Krista died from her disease in 2007, and Kahl she said she couldn’t help but look back at how far the space has come since.
“And a large part of that success is each and every one of you sitting in this room tonight,” she concluded.
The event was sponsored by Bristol Myers Squibb and Janssen Oncology, which is a wholly owned subsidiary of Johnson & Johnson. Peg Esper, region associate director in the U.S. Field of Medical Oncology at Bristol Myers Squibb, noted that not everyone can fulfill the responsibilities of an oncology nurse.
“Being an oncology nurse is really not for the faint of heart. I believe that you give a small portion of your soul to every patient and caregiver that you touch, you become their confidant, their resource person, the person they yell at, complain to, cry with, and hug every time they come to the clinic or the hospital,” said Esper, who spent several decades as an oncology nurse before joining the pharmaceutical company. “They trust you. They depend on you.”
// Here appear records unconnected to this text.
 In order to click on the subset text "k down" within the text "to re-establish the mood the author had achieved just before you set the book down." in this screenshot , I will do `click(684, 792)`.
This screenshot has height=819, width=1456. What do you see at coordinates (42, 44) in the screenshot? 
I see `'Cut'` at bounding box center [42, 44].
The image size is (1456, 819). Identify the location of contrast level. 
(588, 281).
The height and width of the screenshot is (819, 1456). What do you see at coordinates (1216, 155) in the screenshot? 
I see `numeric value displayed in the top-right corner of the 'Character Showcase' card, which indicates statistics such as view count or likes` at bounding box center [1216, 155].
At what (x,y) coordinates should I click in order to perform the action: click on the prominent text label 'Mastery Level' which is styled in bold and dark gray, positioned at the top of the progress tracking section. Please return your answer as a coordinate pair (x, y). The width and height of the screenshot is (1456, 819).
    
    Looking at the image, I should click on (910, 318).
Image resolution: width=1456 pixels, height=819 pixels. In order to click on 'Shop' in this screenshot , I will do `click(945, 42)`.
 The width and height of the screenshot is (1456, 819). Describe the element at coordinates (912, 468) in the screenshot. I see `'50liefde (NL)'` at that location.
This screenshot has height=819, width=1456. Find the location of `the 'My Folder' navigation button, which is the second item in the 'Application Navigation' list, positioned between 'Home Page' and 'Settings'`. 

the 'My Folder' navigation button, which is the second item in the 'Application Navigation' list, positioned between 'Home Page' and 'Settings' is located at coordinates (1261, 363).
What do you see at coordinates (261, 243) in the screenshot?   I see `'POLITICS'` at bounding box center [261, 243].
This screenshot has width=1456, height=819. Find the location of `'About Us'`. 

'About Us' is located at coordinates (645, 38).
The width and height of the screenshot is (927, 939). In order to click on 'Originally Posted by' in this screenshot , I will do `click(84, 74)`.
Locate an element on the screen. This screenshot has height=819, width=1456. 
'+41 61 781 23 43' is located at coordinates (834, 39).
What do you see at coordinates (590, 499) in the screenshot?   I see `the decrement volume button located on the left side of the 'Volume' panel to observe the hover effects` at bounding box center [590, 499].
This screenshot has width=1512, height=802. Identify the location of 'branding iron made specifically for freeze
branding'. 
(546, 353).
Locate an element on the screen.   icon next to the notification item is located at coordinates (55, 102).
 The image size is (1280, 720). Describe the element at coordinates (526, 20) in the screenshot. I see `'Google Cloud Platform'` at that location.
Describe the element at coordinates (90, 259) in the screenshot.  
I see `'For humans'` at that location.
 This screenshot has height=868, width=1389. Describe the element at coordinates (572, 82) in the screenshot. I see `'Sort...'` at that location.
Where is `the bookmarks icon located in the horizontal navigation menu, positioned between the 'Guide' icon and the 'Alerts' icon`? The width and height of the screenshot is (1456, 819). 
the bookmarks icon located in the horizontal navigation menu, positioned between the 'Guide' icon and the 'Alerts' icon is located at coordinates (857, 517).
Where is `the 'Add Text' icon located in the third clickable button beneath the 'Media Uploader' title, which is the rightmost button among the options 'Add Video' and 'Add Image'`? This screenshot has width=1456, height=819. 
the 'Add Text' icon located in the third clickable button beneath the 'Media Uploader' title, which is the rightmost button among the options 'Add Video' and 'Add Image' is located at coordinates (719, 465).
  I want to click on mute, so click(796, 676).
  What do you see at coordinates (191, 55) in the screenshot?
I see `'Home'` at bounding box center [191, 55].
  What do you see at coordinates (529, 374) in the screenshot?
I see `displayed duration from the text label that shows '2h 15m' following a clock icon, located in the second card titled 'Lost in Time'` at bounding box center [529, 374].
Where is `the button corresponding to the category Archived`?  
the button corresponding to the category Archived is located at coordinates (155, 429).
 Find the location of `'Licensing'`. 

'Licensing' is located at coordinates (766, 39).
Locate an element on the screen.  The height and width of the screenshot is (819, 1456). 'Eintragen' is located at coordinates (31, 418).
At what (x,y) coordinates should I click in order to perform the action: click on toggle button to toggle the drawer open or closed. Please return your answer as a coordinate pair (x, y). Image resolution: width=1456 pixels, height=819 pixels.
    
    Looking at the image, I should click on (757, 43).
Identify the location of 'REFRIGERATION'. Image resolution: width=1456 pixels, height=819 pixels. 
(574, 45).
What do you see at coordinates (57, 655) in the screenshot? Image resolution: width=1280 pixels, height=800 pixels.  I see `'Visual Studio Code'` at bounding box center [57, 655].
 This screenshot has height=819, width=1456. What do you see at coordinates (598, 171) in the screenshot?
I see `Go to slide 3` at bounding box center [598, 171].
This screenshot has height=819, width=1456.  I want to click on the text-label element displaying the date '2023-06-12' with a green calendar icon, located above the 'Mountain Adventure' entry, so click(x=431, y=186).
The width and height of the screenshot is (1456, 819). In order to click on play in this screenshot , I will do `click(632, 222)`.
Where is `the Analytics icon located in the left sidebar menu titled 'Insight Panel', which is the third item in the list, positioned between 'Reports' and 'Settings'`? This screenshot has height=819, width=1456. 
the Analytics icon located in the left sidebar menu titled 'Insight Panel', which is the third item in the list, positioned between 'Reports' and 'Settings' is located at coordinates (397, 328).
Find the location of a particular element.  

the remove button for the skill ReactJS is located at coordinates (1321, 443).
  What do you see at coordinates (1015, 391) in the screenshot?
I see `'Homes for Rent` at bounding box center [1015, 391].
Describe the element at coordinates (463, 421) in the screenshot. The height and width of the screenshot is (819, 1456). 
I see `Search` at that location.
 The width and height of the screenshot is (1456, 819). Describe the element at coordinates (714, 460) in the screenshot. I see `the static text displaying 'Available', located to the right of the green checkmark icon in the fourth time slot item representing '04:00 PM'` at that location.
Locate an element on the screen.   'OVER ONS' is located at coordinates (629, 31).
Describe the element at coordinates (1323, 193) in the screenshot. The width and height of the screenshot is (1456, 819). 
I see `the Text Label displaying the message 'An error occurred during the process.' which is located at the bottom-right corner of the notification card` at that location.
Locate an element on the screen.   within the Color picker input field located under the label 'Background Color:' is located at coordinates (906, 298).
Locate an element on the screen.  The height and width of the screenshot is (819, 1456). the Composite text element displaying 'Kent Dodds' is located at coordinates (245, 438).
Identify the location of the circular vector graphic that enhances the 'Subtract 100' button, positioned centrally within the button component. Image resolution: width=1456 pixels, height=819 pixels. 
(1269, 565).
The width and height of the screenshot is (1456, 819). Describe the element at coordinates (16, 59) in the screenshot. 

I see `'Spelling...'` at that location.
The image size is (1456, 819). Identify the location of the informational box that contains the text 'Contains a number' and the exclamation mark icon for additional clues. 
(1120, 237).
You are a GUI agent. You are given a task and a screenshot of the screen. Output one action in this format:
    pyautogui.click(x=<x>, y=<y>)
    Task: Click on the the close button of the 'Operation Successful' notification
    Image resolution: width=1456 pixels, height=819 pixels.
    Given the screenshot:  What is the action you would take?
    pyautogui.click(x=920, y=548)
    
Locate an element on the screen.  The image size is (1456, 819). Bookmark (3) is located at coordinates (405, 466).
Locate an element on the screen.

Christine McDonough, marketing director for multiple myeloma at Janssen Oncology, said oncology nurses fulfill a larger purpose in life.
“You speak up for your patients when they don’t have a voice,” she said. “You support your health care team and despite burnout and frustrations, you somehow figure out a way to soldier on, giving it all you have, because to you, it’s worth it.…For you, oncology is not just a job; it’s a purpose in life.”
Erik Lohrmann, vice president of CURE Media Group, acknowledged those who made the event possible.
“Our industry partners, BMS and J&J. On behalf of MJH Life Sciences™ and all attending, thank you for making tonight possible,” he said. “My CURE® staff, who work unbelievably hard to bring our events to fruition, thank you. Lastly, and the reason we’re here tonight. The oncology nursing community. CURE® is proud to shine a spotlight on a profession that routinely goes above and beyond for cancer patients. Thank you for all you do.”
“(This event) provides (us) an opportunity to recognize those that dedicate their careers (and) their lives, to helping patients,” Lohrmann said, “renewing perspective, reminding us why we entered the health care field.”
“I speak on behalf of myself and CURE® in that we appreciate those who serve on the frontline during what can be one of the scariest and most overwhelming experiences a patient and their loved ones can face,” Kahl said during the ceremony. “I would like to thank all of the frontline workers with us tonight for everything you have done in the last two years, never skipping a beat to ensure your patients could continue treatments as the COVID-19 virus turned many of our worlds upside down. From the bottom of our hearts, we thank you.”